╭──
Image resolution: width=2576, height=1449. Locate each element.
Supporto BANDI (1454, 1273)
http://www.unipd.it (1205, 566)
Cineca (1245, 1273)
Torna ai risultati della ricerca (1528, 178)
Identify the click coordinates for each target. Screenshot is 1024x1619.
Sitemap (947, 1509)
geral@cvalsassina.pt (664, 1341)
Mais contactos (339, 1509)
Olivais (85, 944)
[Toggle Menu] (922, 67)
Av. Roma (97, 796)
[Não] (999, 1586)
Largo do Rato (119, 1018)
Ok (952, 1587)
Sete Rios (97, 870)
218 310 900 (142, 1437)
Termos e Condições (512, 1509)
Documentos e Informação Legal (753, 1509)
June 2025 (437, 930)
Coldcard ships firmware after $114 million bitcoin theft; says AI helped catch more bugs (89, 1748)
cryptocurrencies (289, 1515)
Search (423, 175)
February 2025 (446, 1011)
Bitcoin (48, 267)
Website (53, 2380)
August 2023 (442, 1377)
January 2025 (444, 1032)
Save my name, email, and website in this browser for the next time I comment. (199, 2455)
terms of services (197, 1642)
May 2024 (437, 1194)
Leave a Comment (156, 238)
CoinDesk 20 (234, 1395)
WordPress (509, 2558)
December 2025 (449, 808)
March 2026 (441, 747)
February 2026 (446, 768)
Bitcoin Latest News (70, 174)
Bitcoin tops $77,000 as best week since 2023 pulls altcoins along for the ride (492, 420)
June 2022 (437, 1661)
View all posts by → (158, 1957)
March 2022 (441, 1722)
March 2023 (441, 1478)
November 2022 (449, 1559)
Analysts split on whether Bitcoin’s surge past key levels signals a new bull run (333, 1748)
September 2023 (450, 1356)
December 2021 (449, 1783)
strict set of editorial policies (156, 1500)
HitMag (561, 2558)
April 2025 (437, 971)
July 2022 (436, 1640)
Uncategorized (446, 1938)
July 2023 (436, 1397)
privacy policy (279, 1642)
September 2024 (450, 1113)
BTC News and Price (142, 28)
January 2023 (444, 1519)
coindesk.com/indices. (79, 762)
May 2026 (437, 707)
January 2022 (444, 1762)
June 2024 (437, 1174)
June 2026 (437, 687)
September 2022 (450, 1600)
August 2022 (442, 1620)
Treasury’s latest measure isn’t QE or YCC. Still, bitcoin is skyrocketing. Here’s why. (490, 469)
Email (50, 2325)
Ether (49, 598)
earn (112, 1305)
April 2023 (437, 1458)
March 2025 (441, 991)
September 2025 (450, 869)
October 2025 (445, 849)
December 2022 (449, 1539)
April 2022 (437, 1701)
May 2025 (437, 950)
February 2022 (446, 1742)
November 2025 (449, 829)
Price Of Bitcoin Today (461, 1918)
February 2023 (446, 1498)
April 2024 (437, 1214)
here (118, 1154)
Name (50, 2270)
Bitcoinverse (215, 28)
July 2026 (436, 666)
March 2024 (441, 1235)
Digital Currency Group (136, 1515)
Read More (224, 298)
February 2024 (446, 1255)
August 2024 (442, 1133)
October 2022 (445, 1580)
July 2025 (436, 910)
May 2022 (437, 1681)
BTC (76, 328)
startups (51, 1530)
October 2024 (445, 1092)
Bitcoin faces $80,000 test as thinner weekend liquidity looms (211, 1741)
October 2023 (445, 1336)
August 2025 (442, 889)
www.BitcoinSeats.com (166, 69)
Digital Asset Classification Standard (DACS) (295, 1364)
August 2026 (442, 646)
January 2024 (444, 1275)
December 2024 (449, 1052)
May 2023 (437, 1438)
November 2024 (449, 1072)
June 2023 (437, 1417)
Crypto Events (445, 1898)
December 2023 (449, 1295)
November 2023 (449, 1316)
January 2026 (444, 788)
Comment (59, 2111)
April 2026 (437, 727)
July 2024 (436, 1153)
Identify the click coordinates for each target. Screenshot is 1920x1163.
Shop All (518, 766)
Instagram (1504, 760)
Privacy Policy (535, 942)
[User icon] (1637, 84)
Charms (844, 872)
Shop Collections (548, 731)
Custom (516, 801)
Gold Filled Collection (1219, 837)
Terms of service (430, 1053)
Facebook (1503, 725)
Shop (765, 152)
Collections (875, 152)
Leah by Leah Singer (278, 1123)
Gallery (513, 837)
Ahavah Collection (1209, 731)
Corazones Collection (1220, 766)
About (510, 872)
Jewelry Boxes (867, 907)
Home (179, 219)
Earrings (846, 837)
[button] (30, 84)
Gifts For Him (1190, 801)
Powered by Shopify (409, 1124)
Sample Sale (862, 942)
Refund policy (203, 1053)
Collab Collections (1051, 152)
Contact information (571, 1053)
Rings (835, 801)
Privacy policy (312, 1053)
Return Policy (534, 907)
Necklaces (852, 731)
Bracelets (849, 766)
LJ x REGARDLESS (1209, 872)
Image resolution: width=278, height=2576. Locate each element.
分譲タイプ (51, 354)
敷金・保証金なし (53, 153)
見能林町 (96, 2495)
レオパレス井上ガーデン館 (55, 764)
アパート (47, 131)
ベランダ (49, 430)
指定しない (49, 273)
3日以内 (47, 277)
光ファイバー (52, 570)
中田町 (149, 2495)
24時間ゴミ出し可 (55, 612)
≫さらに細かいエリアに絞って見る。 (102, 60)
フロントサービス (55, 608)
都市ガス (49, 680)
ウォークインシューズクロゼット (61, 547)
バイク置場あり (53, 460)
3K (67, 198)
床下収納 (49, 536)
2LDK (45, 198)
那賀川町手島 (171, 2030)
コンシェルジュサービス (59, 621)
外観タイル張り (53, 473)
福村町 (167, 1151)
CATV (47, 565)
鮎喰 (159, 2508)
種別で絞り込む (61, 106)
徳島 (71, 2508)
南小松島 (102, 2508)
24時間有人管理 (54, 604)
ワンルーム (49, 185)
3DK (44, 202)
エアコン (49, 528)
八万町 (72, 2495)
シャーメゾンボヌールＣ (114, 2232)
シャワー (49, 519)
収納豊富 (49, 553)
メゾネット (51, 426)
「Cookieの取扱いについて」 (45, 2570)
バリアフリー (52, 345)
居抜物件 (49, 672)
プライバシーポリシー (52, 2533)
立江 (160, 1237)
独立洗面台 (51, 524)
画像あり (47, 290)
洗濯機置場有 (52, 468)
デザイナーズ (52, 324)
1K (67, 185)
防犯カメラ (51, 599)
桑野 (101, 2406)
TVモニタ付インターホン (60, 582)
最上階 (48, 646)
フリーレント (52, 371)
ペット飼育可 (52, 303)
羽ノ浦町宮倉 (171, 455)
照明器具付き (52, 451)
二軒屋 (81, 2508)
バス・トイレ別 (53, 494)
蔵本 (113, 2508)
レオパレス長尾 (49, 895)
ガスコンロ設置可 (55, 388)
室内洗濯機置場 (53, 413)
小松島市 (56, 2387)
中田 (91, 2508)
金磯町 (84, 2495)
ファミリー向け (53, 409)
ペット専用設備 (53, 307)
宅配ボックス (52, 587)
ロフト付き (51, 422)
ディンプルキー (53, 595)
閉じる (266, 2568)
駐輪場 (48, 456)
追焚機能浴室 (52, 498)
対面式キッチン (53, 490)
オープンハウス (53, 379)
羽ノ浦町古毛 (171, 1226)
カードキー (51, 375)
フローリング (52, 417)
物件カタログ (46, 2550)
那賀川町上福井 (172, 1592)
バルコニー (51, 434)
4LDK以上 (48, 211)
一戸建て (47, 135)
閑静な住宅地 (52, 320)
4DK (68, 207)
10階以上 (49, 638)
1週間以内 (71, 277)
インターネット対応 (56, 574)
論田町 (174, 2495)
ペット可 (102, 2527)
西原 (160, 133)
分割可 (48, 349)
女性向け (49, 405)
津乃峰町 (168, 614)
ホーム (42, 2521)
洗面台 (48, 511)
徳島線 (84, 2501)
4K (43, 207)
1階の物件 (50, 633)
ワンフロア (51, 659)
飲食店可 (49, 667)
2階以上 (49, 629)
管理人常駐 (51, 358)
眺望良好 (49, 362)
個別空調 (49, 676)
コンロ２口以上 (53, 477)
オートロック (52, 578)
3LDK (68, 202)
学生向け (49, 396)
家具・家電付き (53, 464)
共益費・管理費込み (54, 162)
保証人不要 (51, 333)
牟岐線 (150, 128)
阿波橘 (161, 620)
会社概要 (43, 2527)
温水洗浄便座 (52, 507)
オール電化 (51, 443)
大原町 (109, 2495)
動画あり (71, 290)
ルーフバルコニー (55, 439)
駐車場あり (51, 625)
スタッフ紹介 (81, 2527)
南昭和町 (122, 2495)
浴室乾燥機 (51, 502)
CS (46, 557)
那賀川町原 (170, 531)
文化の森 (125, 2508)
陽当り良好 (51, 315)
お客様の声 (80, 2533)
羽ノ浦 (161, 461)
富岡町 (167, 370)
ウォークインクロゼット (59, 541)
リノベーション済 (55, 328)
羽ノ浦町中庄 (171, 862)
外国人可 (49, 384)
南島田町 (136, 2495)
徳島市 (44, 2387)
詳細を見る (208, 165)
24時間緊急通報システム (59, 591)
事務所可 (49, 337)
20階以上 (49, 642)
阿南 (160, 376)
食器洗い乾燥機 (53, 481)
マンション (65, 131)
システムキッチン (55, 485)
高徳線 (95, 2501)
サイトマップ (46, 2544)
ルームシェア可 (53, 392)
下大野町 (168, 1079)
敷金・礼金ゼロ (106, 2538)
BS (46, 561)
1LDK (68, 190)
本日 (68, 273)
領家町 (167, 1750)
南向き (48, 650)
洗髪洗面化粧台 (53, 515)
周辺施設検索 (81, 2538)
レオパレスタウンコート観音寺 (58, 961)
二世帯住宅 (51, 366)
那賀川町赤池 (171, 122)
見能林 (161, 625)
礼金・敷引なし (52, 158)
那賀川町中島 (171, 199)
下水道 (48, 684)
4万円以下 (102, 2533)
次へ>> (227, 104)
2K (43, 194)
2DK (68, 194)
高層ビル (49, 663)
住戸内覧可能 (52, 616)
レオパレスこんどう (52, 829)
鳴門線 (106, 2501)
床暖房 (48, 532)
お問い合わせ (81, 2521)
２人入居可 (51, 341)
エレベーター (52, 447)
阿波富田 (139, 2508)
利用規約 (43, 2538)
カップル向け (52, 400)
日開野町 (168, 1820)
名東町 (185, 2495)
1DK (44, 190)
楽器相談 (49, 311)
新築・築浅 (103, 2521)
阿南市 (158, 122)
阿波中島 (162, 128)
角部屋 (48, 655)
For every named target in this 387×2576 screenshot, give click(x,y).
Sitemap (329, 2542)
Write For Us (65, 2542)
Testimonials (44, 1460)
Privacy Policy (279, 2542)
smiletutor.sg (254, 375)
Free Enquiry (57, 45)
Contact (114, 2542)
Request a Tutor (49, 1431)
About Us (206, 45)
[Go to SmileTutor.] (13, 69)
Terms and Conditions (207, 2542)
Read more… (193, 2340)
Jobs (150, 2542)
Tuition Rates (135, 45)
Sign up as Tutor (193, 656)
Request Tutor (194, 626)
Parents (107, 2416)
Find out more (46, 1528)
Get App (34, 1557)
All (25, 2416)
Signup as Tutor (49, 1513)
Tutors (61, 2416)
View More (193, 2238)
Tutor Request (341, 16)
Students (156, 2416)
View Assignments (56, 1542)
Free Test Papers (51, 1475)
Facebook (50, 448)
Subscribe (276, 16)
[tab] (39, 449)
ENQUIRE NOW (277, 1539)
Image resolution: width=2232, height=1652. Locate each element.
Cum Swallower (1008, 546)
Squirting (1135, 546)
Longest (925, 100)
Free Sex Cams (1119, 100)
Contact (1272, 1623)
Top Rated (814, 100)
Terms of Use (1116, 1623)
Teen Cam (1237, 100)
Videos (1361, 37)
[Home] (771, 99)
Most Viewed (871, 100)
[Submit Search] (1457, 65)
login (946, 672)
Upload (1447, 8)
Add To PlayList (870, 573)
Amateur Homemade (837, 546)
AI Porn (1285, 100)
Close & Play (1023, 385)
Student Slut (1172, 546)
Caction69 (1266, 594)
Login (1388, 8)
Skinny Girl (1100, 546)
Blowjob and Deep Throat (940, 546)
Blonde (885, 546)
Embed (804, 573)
╰──
All lines above holding the word "January" make up the answer; copy each one.

Solution to this problem —
January 2025 (444, 1032)
January 2023 (444, 1519)
January 2022 (444, 1762)
January 2024 (444, 1275)
January 2026 (444, 788)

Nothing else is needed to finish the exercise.